— Your task —
In the entries below, find the string "large" and return each line holding it.

____________________

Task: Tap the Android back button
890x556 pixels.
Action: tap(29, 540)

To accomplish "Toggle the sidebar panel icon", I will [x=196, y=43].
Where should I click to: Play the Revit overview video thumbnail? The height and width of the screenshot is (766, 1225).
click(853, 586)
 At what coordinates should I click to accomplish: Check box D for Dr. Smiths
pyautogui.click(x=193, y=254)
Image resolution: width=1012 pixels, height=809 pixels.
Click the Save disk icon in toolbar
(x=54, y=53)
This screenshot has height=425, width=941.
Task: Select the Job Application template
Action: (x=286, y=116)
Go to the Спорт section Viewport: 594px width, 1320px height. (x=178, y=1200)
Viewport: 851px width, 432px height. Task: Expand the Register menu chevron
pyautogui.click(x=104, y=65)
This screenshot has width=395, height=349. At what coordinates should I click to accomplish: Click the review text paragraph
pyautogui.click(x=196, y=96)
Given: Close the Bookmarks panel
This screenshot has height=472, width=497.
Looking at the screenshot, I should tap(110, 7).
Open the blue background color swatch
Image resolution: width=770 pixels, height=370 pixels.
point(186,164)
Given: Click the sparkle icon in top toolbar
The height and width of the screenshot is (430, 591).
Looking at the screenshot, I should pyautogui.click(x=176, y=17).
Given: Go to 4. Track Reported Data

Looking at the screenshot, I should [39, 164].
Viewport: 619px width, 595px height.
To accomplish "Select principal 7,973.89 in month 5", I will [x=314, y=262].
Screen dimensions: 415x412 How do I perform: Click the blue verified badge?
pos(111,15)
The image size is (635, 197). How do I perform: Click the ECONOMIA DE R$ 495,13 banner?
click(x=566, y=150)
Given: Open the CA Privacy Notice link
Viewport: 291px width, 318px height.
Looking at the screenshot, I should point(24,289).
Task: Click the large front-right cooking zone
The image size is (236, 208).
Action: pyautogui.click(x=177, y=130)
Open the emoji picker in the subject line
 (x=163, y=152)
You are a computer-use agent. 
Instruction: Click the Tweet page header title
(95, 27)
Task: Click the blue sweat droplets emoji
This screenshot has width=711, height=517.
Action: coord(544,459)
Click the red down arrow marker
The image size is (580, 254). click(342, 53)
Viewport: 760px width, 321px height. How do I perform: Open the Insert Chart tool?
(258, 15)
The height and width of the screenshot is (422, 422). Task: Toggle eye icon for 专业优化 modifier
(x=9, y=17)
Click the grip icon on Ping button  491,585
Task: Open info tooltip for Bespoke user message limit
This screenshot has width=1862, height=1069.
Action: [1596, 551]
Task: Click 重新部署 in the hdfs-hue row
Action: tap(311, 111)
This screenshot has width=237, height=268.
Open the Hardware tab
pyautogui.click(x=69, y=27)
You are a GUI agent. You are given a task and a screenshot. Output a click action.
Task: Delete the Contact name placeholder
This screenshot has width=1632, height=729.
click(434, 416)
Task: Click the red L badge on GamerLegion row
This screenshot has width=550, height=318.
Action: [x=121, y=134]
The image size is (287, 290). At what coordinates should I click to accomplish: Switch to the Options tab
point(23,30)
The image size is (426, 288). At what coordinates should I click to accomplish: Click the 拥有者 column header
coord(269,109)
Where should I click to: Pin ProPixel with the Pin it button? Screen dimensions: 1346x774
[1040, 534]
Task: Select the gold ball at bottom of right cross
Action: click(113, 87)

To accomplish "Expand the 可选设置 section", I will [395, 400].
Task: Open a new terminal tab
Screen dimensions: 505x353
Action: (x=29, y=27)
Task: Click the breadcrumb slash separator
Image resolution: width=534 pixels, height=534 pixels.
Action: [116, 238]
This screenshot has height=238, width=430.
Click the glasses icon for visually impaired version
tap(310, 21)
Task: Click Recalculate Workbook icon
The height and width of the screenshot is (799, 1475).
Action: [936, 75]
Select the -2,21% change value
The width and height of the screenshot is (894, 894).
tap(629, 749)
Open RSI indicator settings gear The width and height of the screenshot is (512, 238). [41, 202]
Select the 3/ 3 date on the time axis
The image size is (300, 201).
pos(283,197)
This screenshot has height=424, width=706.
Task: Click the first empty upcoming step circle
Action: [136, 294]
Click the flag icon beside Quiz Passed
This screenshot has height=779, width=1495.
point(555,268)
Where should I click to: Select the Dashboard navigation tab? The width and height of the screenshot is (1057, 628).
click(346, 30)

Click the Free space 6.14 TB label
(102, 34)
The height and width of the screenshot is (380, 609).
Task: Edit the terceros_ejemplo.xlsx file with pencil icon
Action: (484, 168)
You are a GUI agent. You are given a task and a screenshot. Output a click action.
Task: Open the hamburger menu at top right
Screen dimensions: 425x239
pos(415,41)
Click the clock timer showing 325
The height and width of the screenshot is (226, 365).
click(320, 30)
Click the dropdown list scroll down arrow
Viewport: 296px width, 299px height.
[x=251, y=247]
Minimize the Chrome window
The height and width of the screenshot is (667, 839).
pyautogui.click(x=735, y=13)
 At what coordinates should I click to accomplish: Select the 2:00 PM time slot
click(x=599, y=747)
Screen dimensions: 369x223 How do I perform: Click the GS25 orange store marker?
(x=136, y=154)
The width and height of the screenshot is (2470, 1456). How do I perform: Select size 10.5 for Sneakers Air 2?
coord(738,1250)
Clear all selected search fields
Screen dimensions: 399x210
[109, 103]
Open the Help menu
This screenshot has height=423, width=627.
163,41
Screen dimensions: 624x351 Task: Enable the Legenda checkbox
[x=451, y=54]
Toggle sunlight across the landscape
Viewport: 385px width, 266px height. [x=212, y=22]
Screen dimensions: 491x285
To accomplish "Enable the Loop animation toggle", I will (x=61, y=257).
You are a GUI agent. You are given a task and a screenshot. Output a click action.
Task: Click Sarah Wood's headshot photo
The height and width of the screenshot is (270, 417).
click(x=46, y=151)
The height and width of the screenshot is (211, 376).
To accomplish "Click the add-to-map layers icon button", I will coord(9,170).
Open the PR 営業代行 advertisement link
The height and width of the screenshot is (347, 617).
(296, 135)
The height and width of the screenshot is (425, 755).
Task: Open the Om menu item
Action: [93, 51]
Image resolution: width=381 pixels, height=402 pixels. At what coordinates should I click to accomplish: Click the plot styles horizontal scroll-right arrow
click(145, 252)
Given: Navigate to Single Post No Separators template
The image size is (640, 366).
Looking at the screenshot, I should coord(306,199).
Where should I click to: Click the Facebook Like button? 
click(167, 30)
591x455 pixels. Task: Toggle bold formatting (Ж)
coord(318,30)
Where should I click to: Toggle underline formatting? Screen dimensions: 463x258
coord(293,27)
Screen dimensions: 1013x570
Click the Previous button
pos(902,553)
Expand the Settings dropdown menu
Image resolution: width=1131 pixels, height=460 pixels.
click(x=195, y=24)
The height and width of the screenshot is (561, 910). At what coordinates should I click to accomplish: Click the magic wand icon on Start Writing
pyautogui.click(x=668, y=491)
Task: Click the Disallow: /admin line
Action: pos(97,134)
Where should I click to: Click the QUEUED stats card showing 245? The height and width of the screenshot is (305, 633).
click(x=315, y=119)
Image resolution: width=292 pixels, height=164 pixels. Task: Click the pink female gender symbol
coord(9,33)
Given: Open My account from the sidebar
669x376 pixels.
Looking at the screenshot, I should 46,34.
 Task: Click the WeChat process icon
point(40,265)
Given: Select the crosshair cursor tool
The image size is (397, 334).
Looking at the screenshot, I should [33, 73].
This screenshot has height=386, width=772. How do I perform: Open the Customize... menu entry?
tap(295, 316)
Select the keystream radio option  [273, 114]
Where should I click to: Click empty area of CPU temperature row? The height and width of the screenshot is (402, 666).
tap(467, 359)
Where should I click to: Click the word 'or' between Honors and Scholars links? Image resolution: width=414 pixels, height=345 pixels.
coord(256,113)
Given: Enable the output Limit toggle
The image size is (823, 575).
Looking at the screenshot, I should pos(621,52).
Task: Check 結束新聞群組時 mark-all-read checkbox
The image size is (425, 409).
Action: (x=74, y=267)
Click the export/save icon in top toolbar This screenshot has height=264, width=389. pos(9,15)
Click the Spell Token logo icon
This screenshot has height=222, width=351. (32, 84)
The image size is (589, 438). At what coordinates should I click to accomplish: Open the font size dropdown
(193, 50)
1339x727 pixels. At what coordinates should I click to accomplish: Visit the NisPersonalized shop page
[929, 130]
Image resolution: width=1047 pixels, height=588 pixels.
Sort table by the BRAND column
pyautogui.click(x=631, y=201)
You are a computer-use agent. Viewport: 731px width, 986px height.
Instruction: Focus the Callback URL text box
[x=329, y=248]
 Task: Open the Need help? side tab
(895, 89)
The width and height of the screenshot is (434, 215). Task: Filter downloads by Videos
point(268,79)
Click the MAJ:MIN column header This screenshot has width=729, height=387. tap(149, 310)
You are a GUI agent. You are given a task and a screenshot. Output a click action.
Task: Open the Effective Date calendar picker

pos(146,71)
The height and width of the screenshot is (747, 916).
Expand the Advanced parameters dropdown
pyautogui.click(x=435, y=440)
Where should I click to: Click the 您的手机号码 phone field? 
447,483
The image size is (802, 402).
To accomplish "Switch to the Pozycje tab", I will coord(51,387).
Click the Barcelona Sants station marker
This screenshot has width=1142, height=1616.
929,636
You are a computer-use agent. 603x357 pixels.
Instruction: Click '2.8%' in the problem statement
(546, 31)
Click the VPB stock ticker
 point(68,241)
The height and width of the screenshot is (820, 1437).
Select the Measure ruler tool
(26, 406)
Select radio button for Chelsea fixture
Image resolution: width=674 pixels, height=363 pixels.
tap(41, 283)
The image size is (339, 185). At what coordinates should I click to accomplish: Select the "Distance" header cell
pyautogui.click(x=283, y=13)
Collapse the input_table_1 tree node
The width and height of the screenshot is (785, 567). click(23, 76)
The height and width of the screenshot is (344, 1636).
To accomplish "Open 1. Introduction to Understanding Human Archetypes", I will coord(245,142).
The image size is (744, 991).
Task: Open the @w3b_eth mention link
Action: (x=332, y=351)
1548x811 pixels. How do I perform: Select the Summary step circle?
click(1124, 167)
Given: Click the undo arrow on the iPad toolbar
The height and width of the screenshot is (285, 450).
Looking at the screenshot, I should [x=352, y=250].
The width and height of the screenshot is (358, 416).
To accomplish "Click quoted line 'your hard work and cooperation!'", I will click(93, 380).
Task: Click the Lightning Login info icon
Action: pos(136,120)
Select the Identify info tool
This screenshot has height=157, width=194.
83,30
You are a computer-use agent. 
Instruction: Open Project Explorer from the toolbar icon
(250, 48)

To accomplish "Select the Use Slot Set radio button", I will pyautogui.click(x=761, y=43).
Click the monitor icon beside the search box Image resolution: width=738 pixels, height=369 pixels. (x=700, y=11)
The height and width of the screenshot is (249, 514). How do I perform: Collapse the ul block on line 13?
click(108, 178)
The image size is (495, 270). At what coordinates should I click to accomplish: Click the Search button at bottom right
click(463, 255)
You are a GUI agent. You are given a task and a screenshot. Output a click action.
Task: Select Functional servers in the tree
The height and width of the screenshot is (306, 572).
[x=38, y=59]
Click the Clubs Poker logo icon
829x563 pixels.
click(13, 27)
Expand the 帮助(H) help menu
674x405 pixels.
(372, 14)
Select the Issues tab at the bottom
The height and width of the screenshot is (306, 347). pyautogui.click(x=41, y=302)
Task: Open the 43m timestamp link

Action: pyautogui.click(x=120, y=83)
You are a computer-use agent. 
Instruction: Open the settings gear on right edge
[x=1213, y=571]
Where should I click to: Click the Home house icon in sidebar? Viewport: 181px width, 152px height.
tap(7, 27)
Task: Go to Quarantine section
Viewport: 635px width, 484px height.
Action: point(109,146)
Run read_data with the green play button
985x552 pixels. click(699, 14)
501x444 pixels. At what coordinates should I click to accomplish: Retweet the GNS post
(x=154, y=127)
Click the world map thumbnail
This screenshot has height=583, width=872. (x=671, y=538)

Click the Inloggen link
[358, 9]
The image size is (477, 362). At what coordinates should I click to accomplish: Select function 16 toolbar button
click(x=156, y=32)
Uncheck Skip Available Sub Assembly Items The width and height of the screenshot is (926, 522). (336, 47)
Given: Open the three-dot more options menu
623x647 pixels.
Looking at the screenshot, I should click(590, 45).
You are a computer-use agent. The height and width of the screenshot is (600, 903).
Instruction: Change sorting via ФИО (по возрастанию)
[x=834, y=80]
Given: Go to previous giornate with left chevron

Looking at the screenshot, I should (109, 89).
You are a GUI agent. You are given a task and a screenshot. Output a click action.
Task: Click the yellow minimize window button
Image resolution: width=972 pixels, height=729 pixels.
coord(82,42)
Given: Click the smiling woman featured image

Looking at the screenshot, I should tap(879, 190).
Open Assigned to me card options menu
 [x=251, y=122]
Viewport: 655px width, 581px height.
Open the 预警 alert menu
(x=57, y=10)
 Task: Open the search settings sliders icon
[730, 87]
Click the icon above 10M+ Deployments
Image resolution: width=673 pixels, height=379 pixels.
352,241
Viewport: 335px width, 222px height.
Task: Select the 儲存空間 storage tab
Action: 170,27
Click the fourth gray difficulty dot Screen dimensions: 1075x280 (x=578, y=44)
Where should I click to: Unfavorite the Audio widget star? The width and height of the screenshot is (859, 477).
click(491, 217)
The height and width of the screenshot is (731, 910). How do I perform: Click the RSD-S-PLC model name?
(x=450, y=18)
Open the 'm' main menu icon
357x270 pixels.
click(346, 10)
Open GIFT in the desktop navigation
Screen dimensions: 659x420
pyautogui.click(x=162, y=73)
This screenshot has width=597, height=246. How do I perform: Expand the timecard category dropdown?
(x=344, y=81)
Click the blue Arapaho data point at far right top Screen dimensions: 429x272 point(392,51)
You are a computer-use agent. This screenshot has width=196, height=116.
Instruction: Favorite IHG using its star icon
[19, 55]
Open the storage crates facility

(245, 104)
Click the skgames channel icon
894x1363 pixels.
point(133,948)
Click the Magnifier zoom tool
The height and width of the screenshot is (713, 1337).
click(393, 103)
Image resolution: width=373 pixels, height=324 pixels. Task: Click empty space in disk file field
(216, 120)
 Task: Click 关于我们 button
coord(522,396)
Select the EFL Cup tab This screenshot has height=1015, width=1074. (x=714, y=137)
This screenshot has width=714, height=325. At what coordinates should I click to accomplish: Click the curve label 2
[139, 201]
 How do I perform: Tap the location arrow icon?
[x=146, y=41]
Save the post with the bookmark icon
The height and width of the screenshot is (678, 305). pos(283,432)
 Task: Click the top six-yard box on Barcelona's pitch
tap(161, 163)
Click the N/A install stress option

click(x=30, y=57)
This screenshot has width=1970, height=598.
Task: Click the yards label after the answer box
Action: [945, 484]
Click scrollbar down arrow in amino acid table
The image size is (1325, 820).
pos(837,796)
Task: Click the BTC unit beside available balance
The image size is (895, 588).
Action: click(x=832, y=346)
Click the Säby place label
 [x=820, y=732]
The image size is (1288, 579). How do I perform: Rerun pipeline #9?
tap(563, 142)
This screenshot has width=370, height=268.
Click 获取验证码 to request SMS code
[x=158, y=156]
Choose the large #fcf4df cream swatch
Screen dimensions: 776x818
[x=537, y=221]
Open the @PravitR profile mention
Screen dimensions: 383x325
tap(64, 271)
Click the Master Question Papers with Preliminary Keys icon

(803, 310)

____________________

— Expected answer —
Task: Click the large front-right cooking zone
Choose the large #fcf4df cream swatch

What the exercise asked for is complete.